__What you need to do__. Somewhere below, one line contains "The image size is (1447, 1073)." and a later line contains "Click the 국민내일배움카드". Output those two lines and everything between them exactly, and nothing else.
****************
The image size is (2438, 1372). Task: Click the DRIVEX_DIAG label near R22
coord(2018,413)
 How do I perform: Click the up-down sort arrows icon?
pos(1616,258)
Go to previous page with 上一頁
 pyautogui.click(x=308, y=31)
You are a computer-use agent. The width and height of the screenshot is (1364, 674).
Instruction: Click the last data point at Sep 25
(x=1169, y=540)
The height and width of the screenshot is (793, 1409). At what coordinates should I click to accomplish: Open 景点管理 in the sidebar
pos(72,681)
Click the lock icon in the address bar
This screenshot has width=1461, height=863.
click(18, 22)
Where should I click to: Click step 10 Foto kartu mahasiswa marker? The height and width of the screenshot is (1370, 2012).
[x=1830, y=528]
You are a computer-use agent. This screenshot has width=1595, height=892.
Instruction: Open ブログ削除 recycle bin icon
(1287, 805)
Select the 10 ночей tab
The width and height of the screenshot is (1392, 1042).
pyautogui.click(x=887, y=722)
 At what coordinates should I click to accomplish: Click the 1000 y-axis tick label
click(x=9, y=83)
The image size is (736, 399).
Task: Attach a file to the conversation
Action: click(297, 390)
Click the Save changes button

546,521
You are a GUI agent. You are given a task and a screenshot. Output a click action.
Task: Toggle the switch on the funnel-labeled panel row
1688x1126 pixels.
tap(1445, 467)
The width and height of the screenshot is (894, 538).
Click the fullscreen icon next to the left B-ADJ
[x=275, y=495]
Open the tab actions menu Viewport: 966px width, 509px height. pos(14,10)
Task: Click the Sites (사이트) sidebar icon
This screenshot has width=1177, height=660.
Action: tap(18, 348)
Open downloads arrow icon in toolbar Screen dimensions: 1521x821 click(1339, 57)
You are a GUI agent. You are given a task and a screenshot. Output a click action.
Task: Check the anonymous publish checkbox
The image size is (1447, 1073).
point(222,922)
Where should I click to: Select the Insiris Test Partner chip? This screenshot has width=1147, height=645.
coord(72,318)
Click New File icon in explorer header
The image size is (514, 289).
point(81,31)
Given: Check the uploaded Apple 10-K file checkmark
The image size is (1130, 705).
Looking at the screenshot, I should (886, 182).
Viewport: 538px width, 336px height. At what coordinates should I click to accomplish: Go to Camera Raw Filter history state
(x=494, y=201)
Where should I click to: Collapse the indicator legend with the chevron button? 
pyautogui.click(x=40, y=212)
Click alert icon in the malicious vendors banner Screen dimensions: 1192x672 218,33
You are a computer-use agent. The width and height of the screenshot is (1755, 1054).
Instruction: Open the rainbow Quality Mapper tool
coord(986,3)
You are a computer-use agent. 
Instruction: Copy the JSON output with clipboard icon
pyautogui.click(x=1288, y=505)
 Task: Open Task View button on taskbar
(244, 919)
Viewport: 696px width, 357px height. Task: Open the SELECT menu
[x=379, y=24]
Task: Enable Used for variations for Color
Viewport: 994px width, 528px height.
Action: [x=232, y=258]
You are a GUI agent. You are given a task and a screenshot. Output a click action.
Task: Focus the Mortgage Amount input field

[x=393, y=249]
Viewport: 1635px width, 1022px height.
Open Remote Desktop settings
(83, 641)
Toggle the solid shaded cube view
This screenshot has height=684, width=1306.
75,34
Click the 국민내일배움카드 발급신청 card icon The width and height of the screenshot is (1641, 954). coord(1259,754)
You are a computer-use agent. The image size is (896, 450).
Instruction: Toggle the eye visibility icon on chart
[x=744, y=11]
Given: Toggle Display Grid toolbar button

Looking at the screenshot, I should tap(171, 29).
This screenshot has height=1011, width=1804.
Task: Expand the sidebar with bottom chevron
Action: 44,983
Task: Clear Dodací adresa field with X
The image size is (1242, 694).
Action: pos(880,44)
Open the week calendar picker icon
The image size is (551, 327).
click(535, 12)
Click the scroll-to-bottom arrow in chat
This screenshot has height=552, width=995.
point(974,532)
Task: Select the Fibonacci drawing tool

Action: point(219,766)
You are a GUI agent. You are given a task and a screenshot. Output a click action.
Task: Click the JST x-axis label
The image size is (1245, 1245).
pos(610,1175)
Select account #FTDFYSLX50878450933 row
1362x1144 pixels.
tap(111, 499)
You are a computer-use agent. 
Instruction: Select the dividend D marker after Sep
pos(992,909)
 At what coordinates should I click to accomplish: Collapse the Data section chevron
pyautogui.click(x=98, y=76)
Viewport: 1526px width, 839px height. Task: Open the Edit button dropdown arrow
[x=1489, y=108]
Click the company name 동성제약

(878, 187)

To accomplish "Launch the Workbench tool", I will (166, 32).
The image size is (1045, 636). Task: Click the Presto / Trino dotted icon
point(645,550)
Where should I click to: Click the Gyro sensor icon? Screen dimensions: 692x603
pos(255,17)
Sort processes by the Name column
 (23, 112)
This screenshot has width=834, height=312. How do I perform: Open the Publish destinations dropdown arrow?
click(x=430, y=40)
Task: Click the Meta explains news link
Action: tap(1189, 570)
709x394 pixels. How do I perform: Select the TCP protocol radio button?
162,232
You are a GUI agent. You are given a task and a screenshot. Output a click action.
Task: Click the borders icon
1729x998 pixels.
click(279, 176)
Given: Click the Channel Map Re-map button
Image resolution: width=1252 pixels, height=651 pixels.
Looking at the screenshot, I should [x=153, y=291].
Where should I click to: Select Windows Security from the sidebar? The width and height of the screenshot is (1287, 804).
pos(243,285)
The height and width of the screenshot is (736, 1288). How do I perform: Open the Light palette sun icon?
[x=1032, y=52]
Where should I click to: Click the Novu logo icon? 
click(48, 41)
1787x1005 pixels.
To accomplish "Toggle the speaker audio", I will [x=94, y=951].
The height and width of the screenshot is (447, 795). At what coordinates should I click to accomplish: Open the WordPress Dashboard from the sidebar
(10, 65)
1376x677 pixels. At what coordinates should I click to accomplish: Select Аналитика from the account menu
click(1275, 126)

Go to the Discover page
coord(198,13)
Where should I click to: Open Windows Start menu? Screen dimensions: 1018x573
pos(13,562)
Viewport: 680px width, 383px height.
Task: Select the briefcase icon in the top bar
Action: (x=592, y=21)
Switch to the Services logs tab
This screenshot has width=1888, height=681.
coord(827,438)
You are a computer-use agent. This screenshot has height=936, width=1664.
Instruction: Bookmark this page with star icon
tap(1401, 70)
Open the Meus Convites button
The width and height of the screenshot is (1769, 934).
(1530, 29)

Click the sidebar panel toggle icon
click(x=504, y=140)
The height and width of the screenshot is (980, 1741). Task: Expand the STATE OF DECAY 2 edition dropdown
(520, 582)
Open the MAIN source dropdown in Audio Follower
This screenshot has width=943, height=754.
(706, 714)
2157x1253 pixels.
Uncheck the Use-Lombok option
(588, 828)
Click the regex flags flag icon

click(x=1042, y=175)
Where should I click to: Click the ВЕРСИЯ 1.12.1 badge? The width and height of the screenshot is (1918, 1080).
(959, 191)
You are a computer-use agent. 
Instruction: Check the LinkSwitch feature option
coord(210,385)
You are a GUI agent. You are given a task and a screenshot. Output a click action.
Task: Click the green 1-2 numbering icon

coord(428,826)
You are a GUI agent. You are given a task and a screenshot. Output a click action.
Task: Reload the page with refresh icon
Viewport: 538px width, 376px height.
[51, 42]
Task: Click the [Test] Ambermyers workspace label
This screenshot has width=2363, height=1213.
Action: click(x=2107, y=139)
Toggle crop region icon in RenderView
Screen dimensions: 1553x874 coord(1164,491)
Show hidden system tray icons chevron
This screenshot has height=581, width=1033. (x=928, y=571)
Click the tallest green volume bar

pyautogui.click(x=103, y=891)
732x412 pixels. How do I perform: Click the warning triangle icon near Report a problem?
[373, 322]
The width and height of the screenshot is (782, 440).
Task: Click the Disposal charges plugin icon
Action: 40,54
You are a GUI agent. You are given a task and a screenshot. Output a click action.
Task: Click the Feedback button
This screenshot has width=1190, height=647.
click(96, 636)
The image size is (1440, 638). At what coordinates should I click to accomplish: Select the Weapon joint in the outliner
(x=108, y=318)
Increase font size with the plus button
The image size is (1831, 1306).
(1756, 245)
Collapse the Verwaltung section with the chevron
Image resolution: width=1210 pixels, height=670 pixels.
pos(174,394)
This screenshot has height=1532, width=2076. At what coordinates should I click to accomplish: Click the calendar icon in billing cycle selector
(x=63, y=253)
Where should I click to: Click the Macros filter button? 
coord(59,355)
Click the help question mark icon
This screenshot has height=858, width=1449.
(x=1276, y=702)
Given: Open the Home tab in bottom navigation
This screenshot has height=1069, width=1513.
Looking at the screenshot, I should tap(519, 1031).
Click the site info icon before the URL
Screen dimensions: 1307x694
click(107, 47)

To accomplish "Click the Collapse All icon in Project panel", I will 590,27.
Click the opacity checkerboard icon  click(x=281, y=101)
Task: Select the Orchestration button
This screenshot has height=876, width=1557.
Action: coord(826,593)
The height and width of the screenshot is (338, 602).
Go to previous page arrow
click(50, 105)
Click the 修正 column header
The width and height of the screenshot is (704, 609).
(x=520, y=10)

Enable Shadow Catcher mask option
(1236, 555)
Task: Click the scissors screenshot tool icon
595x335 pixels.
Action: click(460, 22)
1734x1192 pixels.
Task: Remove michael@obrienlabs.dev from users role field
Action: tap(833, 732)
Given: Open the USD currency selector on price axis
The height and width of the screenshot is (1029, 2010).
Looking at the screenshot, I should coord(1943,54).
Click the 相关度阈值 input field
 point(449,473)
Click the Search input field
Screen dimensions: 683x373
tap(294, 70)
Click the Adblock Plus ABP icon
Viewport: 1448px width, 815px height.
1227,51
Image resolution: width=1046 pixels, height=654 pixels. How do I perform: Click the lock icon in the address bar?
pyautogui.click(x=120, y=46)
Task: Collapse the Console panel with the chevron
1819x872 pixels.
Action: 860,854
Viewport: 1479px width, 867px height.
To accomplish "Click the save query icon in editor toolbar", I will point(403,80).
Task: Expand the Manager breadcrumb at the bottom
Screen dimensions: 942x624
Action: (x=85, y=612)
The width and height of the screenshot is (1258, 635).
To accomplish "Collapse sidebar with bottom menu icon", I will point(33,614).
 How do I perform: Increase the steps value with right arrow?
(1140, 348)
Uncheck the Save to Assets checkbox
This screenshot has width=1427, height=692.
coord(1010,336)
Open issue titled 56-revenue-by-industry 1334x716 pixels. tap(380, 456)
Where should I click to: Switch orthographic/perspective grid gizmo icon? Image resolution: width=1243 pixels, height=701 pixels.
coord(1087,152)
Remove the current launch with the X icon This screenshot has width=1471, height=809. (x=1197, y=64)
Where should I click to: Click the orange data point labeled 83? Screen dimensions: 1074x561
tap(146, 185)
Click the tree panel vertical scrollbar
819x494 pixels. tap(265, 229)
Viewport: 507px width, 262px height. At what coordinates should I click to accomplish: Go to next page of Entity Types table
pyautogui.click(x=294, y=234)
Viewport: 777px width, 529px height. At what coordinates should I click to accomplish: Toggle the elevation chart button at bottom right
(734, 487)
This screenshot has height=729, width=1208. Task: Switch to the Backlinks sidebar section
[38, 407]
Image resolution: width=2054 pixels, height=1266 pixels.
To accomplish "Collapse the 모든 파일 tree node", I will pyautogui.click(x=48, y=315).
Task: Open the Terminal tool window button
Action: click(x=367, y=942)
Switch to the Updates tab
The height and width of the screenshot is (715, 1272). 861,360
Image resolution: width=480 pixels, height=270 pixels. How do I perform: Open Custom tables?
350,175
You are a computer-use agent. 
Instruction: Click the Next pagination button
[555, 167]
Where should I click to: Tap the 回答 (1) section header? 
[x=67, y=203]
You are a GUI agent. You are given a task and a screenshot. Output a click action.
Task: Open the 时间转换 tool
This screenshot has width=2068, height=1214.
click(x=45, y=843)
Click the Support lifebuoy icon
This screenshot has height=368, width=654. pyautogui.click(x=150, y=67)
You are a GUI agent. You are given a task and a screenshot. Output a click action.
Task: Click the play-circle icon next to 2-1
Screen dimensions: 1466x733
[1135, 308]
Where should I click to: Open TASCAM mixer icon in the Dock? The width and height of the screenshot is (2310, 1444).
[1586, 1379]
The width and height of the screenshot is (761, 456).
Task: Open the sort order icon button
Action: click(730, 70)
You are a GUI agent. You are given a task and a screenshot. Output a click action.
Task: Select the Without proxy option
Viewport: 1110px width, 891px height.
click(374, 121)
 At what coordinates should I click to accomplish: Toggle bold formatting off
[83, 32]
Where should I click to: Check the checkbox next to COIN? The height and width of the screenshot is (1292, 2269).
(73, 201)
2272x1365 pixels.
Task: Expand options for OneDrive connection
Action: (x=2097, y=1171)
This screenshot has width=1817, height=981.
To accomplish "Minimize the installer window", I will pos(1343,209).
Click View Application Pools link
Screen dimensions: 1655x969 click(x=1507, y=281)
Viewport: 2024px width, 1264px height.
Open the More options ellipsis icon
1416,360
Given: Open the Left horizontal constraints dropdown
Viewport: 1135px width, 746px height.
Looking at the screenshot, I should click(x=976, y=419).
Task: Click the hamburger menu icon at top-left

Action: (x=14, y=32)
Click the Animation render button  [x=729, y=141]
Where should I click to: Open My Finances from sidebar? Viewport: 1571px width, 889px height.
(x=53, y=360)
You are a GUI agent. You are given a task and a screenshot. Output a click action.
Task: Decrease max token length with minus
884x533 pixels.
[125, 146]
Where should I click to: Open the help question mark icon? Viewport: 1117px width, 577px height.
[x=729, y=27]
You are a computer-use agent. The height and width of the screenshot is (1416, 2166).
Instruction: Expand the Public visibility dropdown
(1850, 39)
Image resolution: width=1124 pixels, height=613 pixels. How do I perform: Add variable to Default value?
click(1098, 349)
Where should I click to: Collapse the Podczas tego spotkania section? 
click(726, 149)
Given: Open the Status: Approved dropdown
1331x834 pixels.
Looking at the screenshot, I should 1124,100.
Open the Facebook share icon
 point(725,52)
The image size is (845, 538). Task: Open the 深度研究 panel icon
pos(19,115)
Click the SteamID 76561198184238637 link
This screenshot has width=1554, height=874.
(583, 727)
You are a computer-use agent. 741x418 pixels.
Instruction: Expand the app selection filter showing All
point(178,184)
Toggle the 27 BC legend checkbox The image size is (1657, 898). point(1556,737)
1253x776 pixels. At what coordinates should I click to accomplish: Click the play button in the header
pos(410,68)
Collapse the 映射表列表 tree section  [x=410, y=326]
****************
__Task output__.
The image size is (1447, 1073).
point(222,922)
Where should I click to: Select the Insiris Test Partner chip? This screenshot has width=1147, height=645.
coord(72,318)
Click New File icon in explorer header
The image size is (514, 289).
point(81,31)
Given: Check the uploaded Apple 10-K file checkmark
The image size is (1130, 705).
Looking at the screenshot, I should (886, 182).
Viewport: 538px width, 336px height. At what coordinates should I click to accomplish: Go to Camera Raw Filter history state
(x=494, y=201)
Where should I click to: Collapse the indicator legend with the chevron button? 
pyautogui.click(x=40, y=212)
Click alert icon in the malicious vendors banner Screen dimensions: 1192x672 218,33
You are a computer-use agent. The width and height of the screenshot is (1755, 1054).
Instruction: Open the rainbow Quality Mapper tool
coord(986,3)
You are a computer-use agent. 
Instruction: Copy the JSON output with clipboard icon
pyautogui.click(x=1288, y=505)
 Task: Open Task View button on taskbar
(244, 919)
Viewport: 696px width, 357px height. Task: Open the SELECT menu
[x=379, y=24]
Task: Enable Used for variations for Color
Viewport: 994px width, 528px height.
Action: [x=232, y=258]
You are a GUI agent. You are given a task and a screenshot. Output a click action.
Task: Focus the Mortgage Amount input field

[x=393, y=249]
Viewport: 1635px width, 1022px height.
Open Remote Desktop settings
(83, 641)
Toggle the solid shaded cube view
This screenshot has height=684, width=1306.
75,34
Click the 국민내일배움카드 발급신청 card icon The width and height of the screenshot is (1641, 954). coord(1259,754)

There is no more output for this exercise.